Had the economic crisis not supervened, this year might have seen an attack on Iran and next year the introduction of oil-restricting sanctions against Russia. These actions would have pushed oil prices to new levels, and put paid to the ambitions of India and China to catch up with Europe.

Even a pickpocket gets a jail term, but not apparently those friends of U.S. Treasury Secretary Hank Paulson who presided over the biggest bust in financial history. Neither the United States nor the European Union appears ready to hold accountable those responsible for this disaster.

Indeed, the subject has been totally avoided in the eagerness to find "solutions," which in the main are funneling vast sums of taxpayer dollars to the care of the very individuals who were part of the core team of the guilty. Bush, Cheney, Sarkozy, Brown and German Chancellor Angela Merkel apparently believe that the reduction in annual bonuses from an average of US$60 million to a mere $20 million is punishment enough.

The rest of the world disagrees, and until the perpetrators of the meltdown are identified and punished, few governments or investors in Asia would be willing to risk their funds being parked in New York, London or Frankfurt. The chances are that intra-Asian investment will rise as a result of the crisis, rather than a perpetuation of the dominance of Western financial institutions.

Although the international economy has changed in the 64 years since the World Bank and the IMF were set up, these institutions have not. Both are run by and for the United States and the European Union, although they have a sprinkling of other nations, almost all of whom subscribe to the doctrine of the International Bank for Reconstruction and Development and the IMF: "West knows best."
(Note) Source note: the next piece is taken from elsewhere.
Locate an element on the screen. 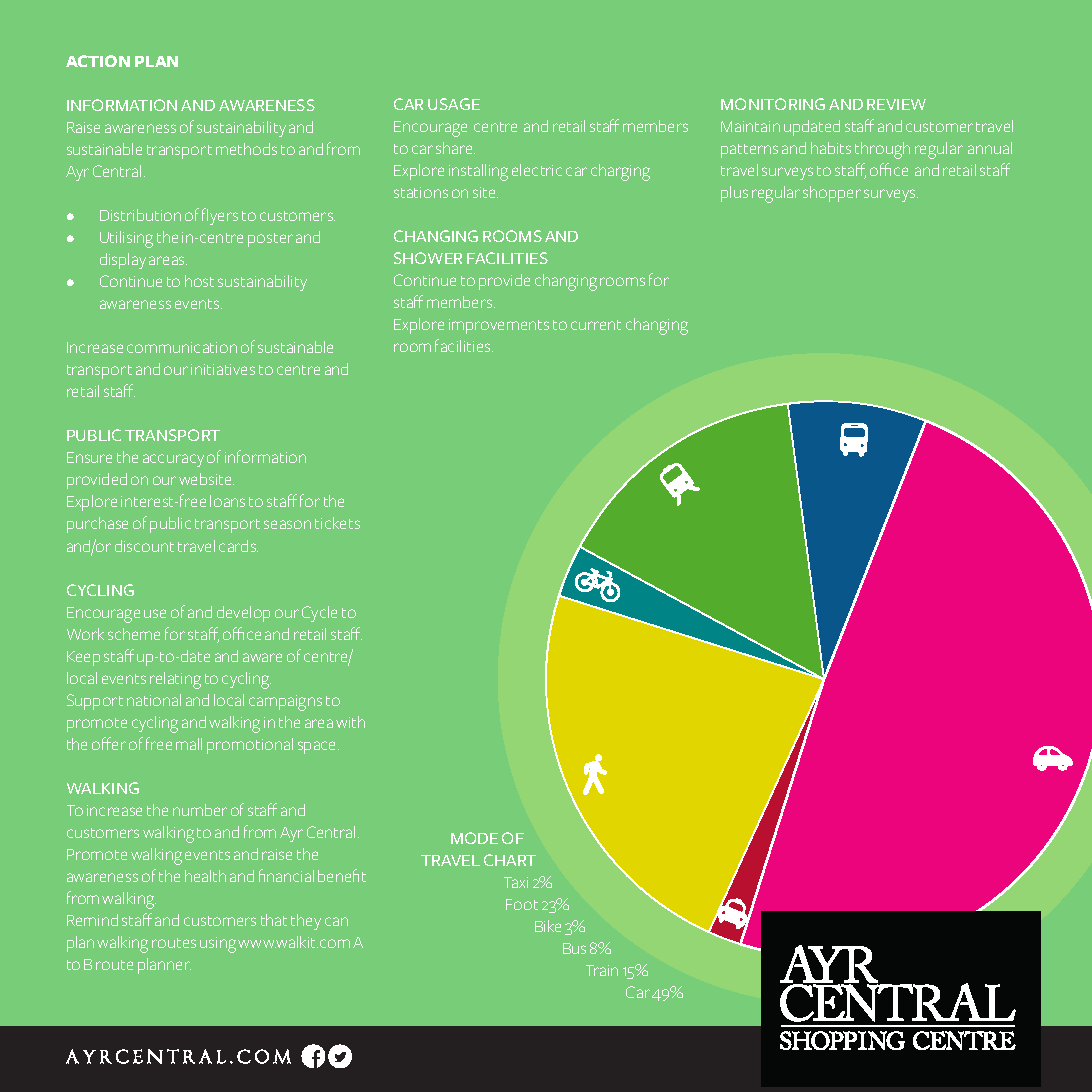  USAGE is located at coordinates (454, 104).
Changing the basic structure of these behemoths to better fit current reality would be far more difficult than the countries of Asia – and perhaps Africa and South America – setting up institutions of their own, with countries such as Russia entering the mix. A multiplicity of institutions, and competition between them, is preferable to the monochrome texture of the international institutions set up in 1944 and 1945.

In the largest of these, the United Nations, unsurprisingly there are two European countries (besides Russia) in the list of just five veto-wielding Security Council members, with China and the United States being the other two. A structure in which India and Brazil have no place, while Britain and France do, cannot be deemed representative of anything other than nostalgia.

The financial collapse of the past weeks has exposed the greed and absence of ethical restraints of institutions in the West, and it is ironic that Bush, the individual summoning the world's leaders to a conference on solutions next month, is the very person under whose watch the calamity occurred.

If Nicholas Sarkozy and Gordon Brown are serious about wanting the rest of the world to trust them once again with their savings, they will need to inflict severe punishment on the many within their own councils and relationship networks who have so selfishly brought the international economy to the edge of disaster, rather than allowing them to escape to their tax and other havens.